Open Forum Infect Dis ; 9(Suppl 2), 2022.
Article in English | PubMed Central | ID: covidwho-2189817

ABSTRACT

Background: Thermal injury alters the host response, making burn patients more susceptible to infections. In fact, infections represent the most frequent complication and cause of mortality in burn patients. We describe the epidemiology, clinical characteristics, timing, and outcomes of infections among wounded military personnel with burns. Methods: Data were collected through the Trauma Infectious Disease Outcomes Study, an observational study of US service members injured in Iraq and Afghanistan (6/09-12/14). Patients who sustained ≥1 burn injury and were admitted to the Burn Center at Brooke Army Medical Center were included in the analysis. Infections were defined using standardized criteria. For patients with multiple infections, only the initial infection was assessed. Results: Among 144 burn patients, 99% were males and 62% had combat-related burns with a median total body surface area (TBSA) of 6% (IQR 3-14%) thermally injured. Infections were diagnosed in 26 (18%) patients with pneumonia being the predominant initial syndrome (N=16, 62%), followed by skin and soft-tissue infections (N=6, 23%), bloodstream infections (N=3, 12%), and intra-abdominal infections (N=1, 4%). Median number of days to each of these initial infecting syndromes were 4 (IQR 3-5), 7 (IQR 4-12), 7 (IQR 6-7), and 17 (IQR 17-17) days, respectively. Patients with infections were more severely injured with greater TBSA (median 31 vs 5) and Baux scores (median 59 vs 29), and were more likely to have combat trauma, inhalation injury, require mechanical ventilation, and have longer time to definitive grafting (Table 1).
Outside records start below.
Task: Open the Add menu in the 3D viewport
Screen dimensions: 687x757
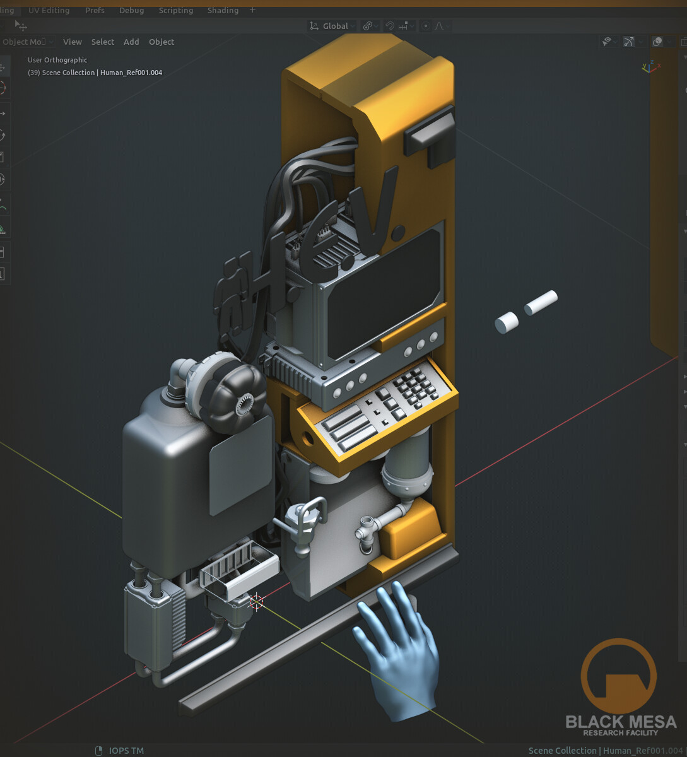Action: [131, 42]
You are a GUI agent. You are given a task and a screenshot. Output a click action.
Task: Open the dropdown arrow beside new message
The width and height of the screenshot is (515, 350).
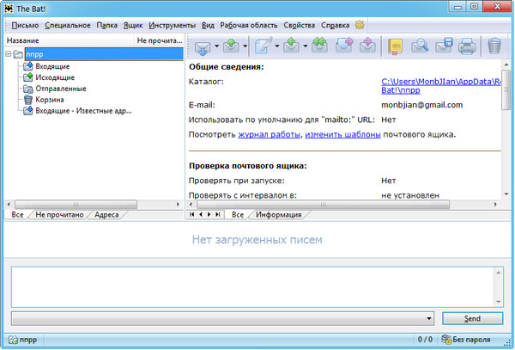276,46
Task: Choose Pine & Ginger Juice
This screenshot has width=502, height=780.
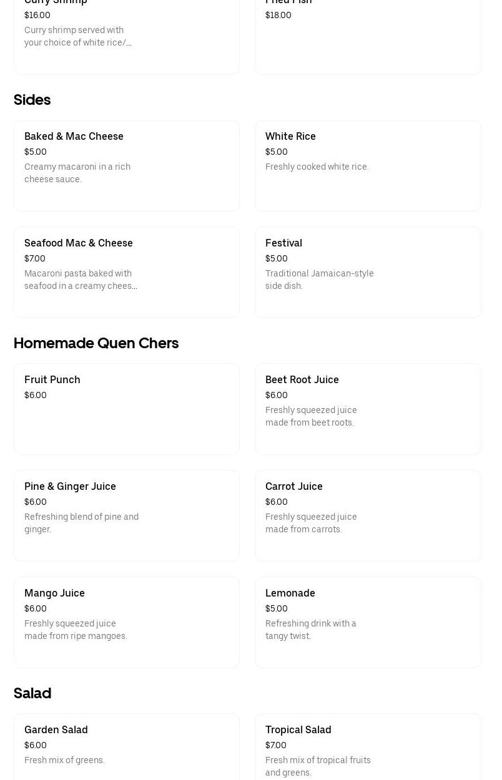Action: (126, 515)
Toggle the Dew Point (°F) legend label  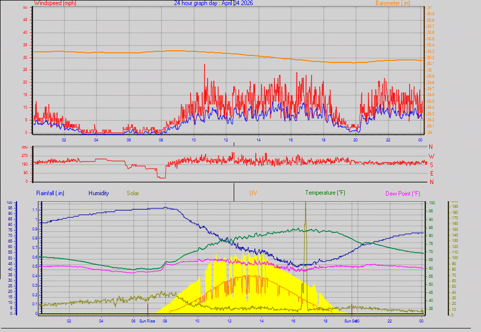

Microbiology of initial infections varied with 35% of patients having polymicrobial infections (Table 2). Gram-negative organisms were recovered from 20 (77%) patients, of whom 20% had a multidrug-resistant Gram-negative. Gram-positive organisms and fungi were identified in 42% and 8% of patients, respectively. Conclusion: Improved understanding of risk factors and the timing of infections in this unique population is critical for effective management. Patients with infections were more severely injured, had higher rates of inhalational injury, and longer days to definitive grafting. Initial infections were more commonly pneumonia. Disclosures: David R. Tribble, DrPH, AstraZeneca: The HJF, in support of the USU IDCRP, was funded to conduct or augment unrelated Phase III Mab and vaccine trials as part of US Govt. COVID19 response.